Handling Machine Observation Data

Last modified by Mikko Heikkinen on 2024/04/26 11:10

URN:NBN:fi-fe2024042522001

Version 2024-04-25

Mikko Heikkinen & William Morris

Updated version of this report can be accessed here: https://wiki.helsinki.fi/xwiki/bin/view/FinBIF/FinBIF/FEOFinBIF/Machine%20Observations/

Introduction

Machine observations refer to the data collected about natural environments using sensors. This can happen in two main ways: either humans have not directly observed the organism, relying instead on automated photographs or audio recordings made by devices, or humans are involved in collecting the data, like taking photographs or collecting soil or water samples. Automated tools can also be used to identify the organisms present, e.g. through DNA sequencing or AI-based computer vision software.

The production of machine-generated data is on the rise, and it's predicted that such data will eventually surpass the volume of observations made directly by humans. Affordable devices, such as the Audiomoth, which costs under 100 euros and can record birds and bats, make it feasible to gather large amounts of data efficiently. This affordability allows for broader and more constant monitoring of nature, covering more species, around the clock, and in multiple locations.

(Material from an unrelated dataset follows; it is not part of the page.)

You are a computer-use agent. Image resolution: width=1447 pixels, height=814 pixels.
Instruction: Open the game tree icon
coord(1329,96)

This influx of data, which can include tens of thousands of observations from a single device in one day, necessitates new methods for storage, access, and analysis. To ensure that data remains comparable over time, despite technological advancements, meticulous planning and documentation of methods are essential.

Our project develops such frameworks. As we gather more machine-generated data, these guidelines will evolve to better manage the information.

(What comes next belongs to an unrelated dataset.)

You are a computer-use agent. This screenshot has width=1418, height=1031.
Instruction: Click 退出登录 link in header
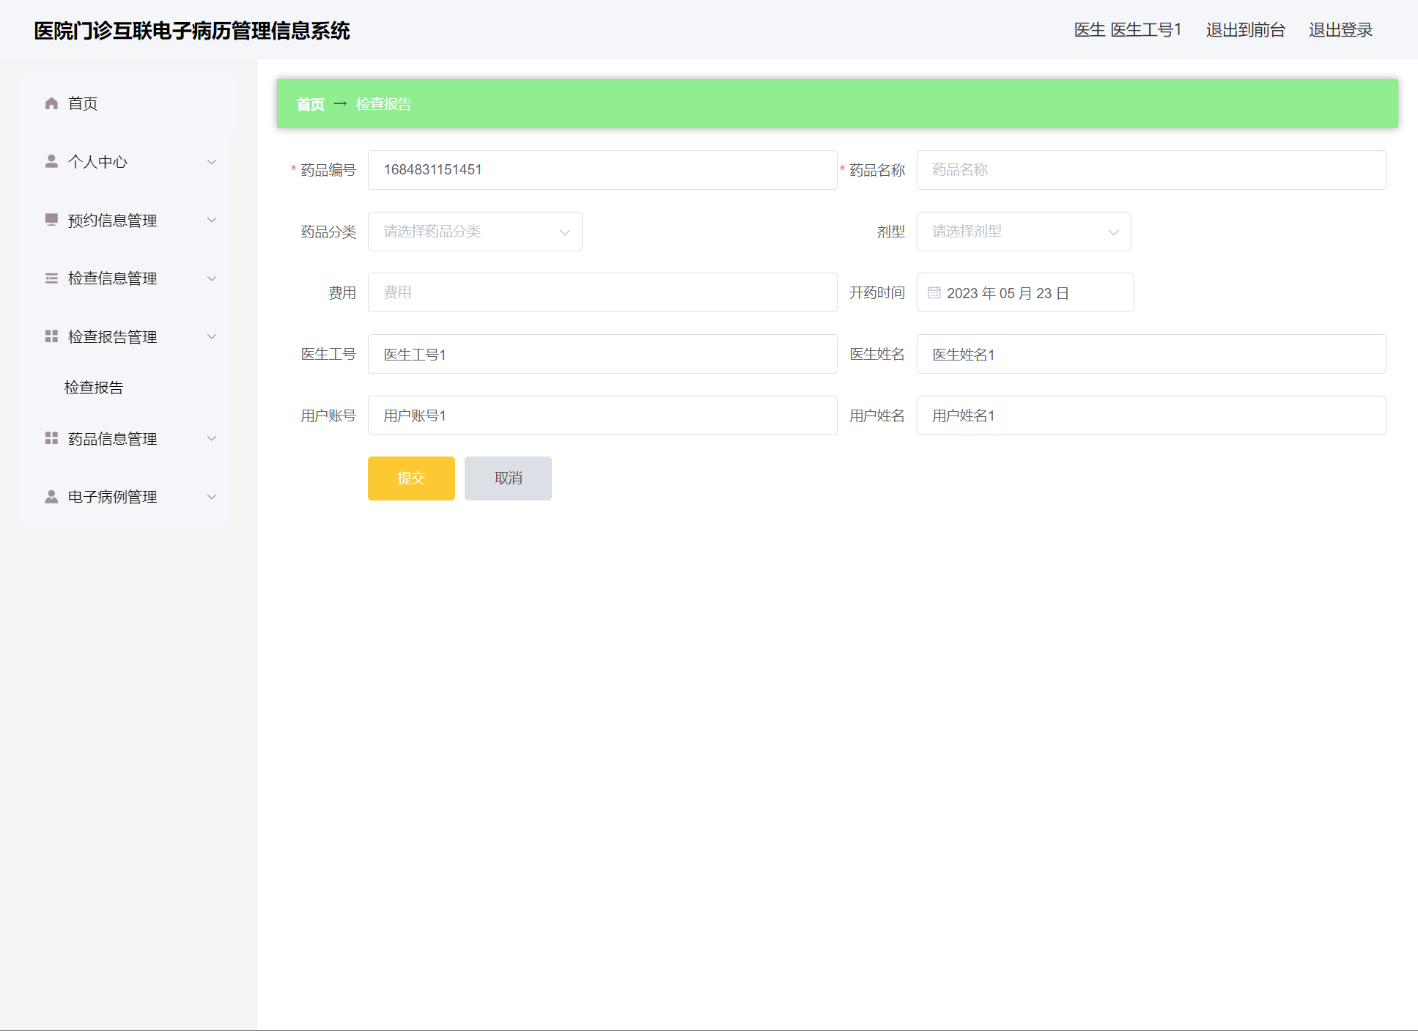point(1340,30)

Data handling can be broken down into three stages: the initial raw data from devices, such as audio files; interpreted data, where specific segments are identified to species level; and aggregated data, summarized in a way that's useful for research and conservation.

Managing this data involves several key considerations:

Designing and documenting collection and management practices.
Addressing data ownership, research embargoes, and privacy concerns.
Storing vast amounts of raw data, which can be space-intensive and require a high rate of data ingress.
Utilizing artificial intelligence to interpret raw data accurately.
Aggregating interpreted data in a useful manner, avoiding information overload by potentially limiting the data shared. This depends on the context and could be e.g. one observation per species, per day, per location.
Sharing data while managing sensitivity and privacy, as platforms like Laji.fi already do with sensitive information.

We based this report on data from VMI-BIODIV project (camera traps, spore samplers), bird and bat audio data collected with Audiomoth and Wildlife Acoustics recorders and analyzed with BirdNET Analyzer software, and experiences from various research projects at Luomus, such as satellite tracking of birds and ultrasonic audio monitoring of bats.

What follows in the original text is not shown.